Define two sets of intervals to be equivalent relative to a set of numbers (the base) if both sets' intervals cover the exact same set of numbers in the base. For example, given the base [0, 1, 3, 4, 6], {[0, 1], [3, 6]} is equivalent to {[0, 3], [4, 6]} but not to {[1, 3], [4, 6]} because the latter doesn't cover 0.

Define a set of intervals to be maximal relative to a base if there's no equivalent set with fewer intervals.
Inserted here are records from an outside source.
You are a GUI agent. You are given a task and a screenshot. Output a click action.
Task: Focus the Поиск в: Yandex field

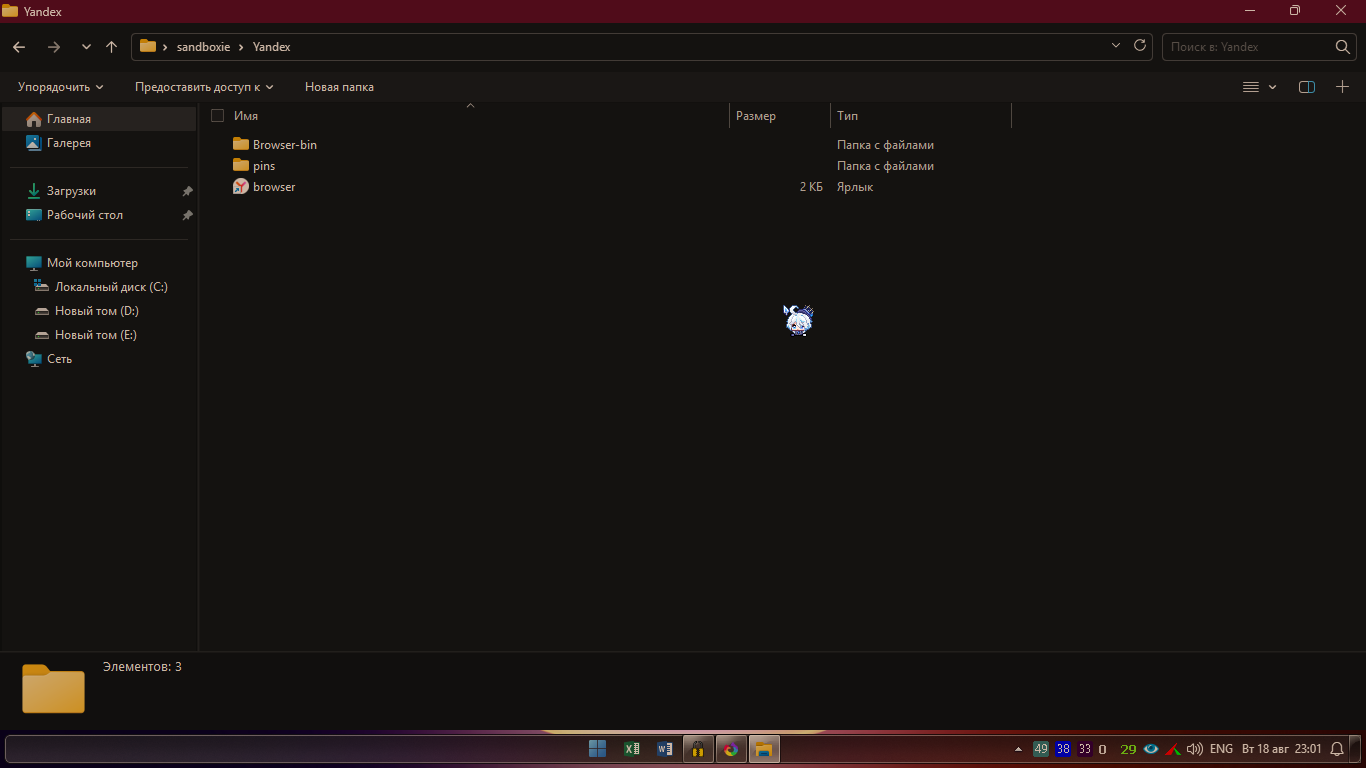pos(1249,47)
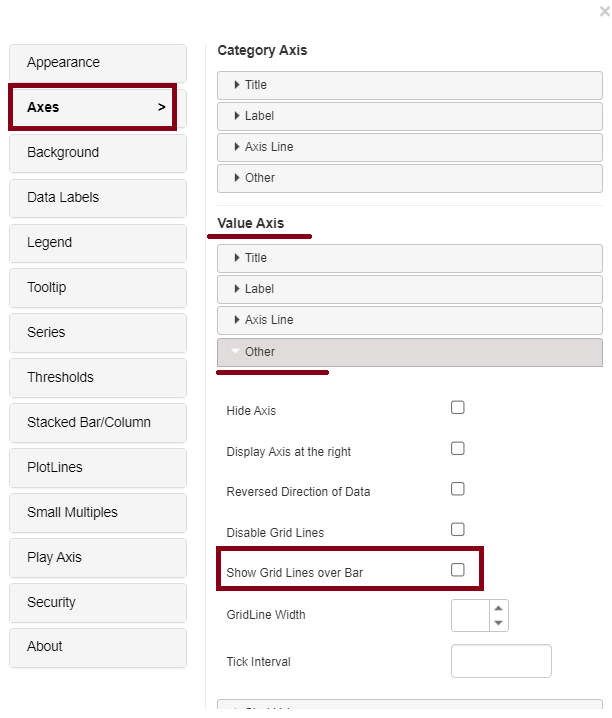Select the Small Multiples tab

click(x=97, y=513)
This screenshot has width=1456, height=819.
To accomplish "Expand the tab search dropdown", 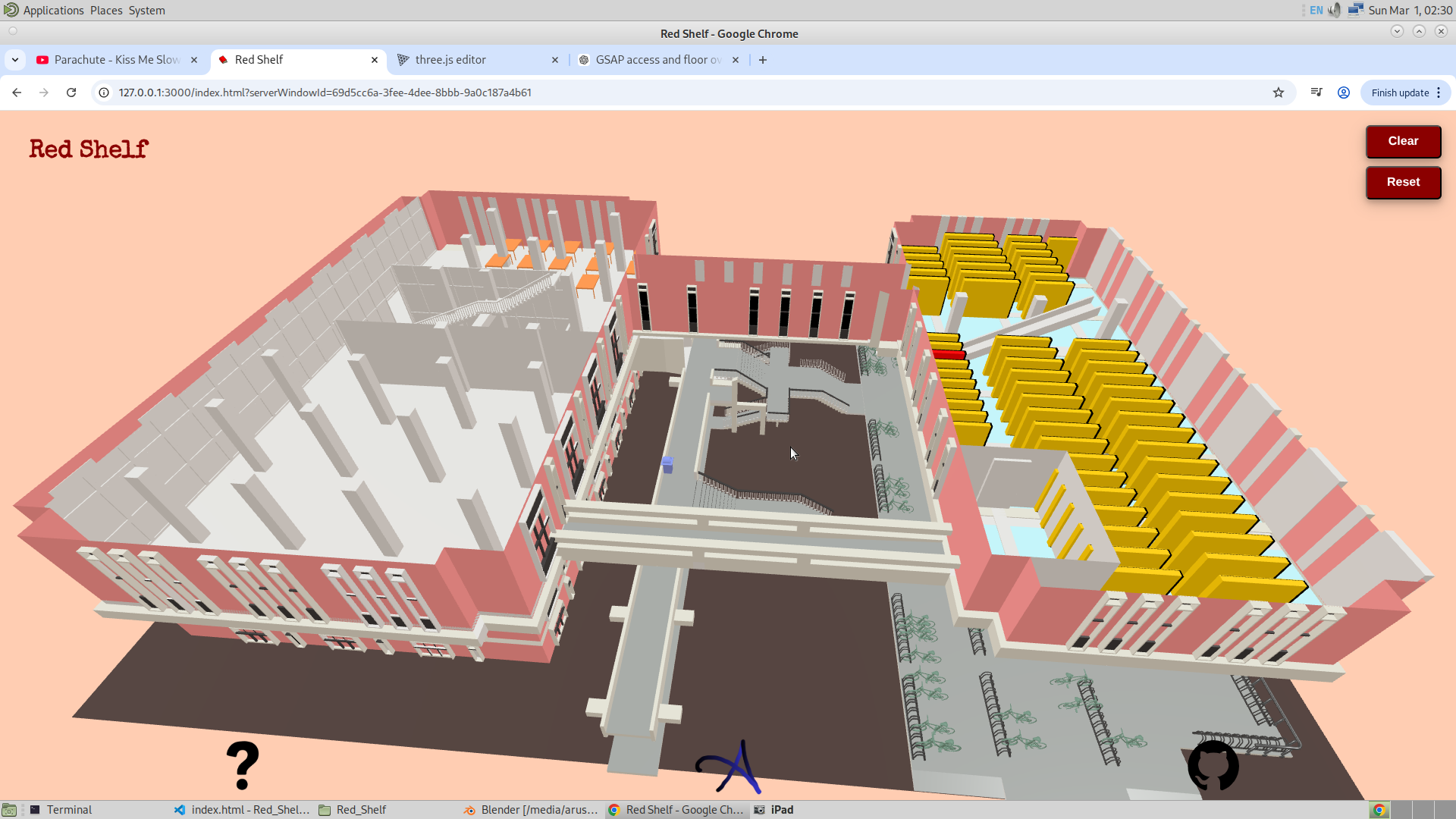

Equivalently, a set of intervals is maximal iff, for any two intervals in the set, there exists at least one number in the base between the upper bound of one interval and the lower bound of the other.

For example, given the base [0, 1, 3, 4, 6], the set of ranges {[0, 1], [4, 6]} is maximal because 3 is between 1 and 4, but {[0, 1], [3, 6]} is not because there's nothing in the base between 1 and 3.

Level 1

You are given a (potentially very large) ordered list of floats—the base—and a list of intervals, each of which may be open or closed. Return a maximal set of intervals that's equivalent to the input list. These intervals should be ordered first by minimum, then by maximum.

List<Interval> maximize(List<float> base, List<Interval> intervals);

Note: In practice, the input of this algorithm comes from humans and the output is intended to be viewed by them. While not strictly necessary for correctness, this means that there's a lot of value in preserving the original bounds of the ranges where possible rather than expanding them eagerly.

Best solution so far

For simplicity, we assume all intervals are open and that no interval properly contains any other. We can easily generalize this avoid these assumptions.

maximize(base, intervals):
  sort intervals

  result = []
  previous = first element of intervals
  for interval in intervals[1..-1]:
    mid = binary search base for the least upper bound of previous
    if mid is null or below interval:
      append previous to result
      previous = interval
    else:
      previous = [previous.min, interval.max]

  append previous to result
  return result

This is O(|intervals|⋅log(|base|)) (technically it's O(|intervals|⋅log(|intervals|) + |intervals|⋅log(|base|)) but |intervals| << |base|).

Level 2

The same base will be used with many different lists of intervals. See if you can make the algorithm more efficient by pre-processing the base somehow. Note that because the base may be very large, it would be great if maximize() weren't O(|base|).

class Maximizer {
  Maximizer(List<float> base);

  List<Interval> maximize(List<Interval> intervals);
}

Best solution so far

We make the same simplifying assumptions as above.

class Maximizer:
  upperBounds = empty map

  maximize(base, intervals):
    sort intervals

    result = []
    previous = first element of intervals
    for interval in intervals[1..-1]:
      if upperBounds contains key interval.max:
        mid = upperBounds[previous.max]
      else:
        mid = binary search base for the least upper bound of previous
        upperBounds[previous.max] = mid

      if mid is null: # previous has no upper bound in base
        break loop
      else if mid is null or below interval:
        append previous to result
        previous = interval
      else:
        previous = [previous.min, interval.max]

    append previous to result
    return result

This is O(|intervals|⋅log(|base|)) for all-new intervals, but if all the intervals are from outputs of maximize() (which they will often be in practice), it's only O(|intervals|⋅log(|intervals|)). In addition, the number of binary searches necessary scales with the number of new intervals only, meaning for example adding a single new interval to a maximized set is O(|intervals|⋅log(|intervals|) + log(|base|)).

Level 3

We often end up merging the results of previous calls to maximize(). See if you can make the algorithm more efficient by avoiding re-checking intervals that are known to already be part of the same maximized set. We represent this by passing a List<List<Interval>>, where each sub-list is guaranteed to be maximized.

class Maximizer {
  Merger(List<float> values);

  List<Interval> maximize(List<List<Interval>> intervalLists);
}

Bonus

I also want to perform intersection and difference operations on lists of intervals. I suspect that as long as the inputs to these operations are maximized, the outputs from naive algorithms will be as well. Either prove that this is true, or give a counterexample and provide union() and difference() algorithms that preserve maximization.